Wind Back Wednesday returns to the scene and asks in a rush of cliches: did they pull it off or bite off more than they could choose (oh yes)?

 

THE JEZABELS

Sydney Opera House, April 28, 2014


YOU HAVE TO BE PRETTY BALLSY as a band with two albums behind you to decide you are ready to play somewhere like the Sydney Opera House.


It’s not just the size of the room: at something like 2500 seats it’s big enough but they’ve played bigger – headlining the 5500-capacity Hordern Pavilion last year – even if mostly as support.


It’s not the prospect of losing money: even if full, which it wasn’t and won’t be on the second night either, it was likely that this would be a loss making exercise. Nor is it even living out a (short) lifetime’s ambition, as classically trained keyboardist Heather Shannon prefaced the show by performing her own composition on the concert hall's majestic, and stupidly hard to wrangle, organ.



The ballsiness is in saying baldly that firstly you have ambitions that go beyond your station, secondly that you aren't afraid to admit them, and thirdly you aren’t going to wait for someone to tell you when it’s appropriate to act on them. And as any artist in Australia (and the UK) knows, those are actions tantamount to waving a laundry full of red rags at grumbling media/social media bulls.


Did the Jezabels pull it off? Not completely, no. They were a little too nervous to start (well, who wouldn't be?) and I can’t help but wonder how much more thrust they’d have with a live bassplayer to help the drive of drummer Nik Kaloper and Shannon behind Sam Lockwood’s liquid guitar lines.


They were too muffled for too long: Brink opened the show proper but in a familiar rookie mistake in this room, Hayley Mary’s lead and Shannon’s backing vocals weren’t heard properly for a couple of more songs. And they don’t yet have the depth of songs to power through flat spots, even if The End is a huge pop song with a chorus on which you could stack half a dozen cars and then dance on top of.
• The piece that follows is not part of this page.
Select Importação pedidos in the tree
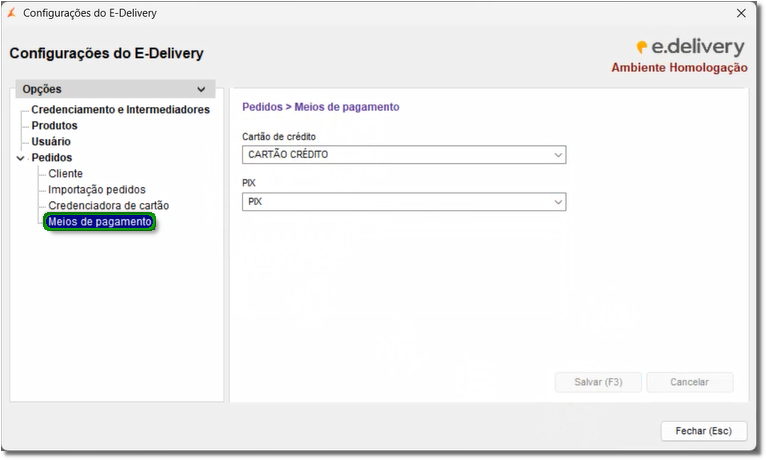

But their ambition was given a pretty fair chance by a band which plays well enough to impress, a batch of songs which in their best moments have a soaring reach and even in their merely decent moments throw grand (and let’s be fair, heavily U2-influenced) shapes, and a singer who grew in confidence through the night until she was performing a lap dance on a woman from the front row and making it seem ridiculous and perfect.


Don’t know about you but I'd rather see a band aim for something probably a little out of their reach than settle for something already comfortably in hand. If it wasn’t already clear from the bold, if flawed, second album, The Jezabels aren’t going to die wondering.


Hallelujah for that.




The Jezabels Prisoner 10th anniversary tour will play: Th Gov, Adelaide, June 3; Metropolis, Fremantle, June 4; The Northern, Byron Bay, June 9; Fortitude Music Hall, Brisbane, June 10; UC Refectory, Canberra, June 11; NEX, Newcastle, June 12; Enmore Theatre, Sydney, June 18 The Forum, Melbourne, June 24. Tickets on sale from Thursday, November 4.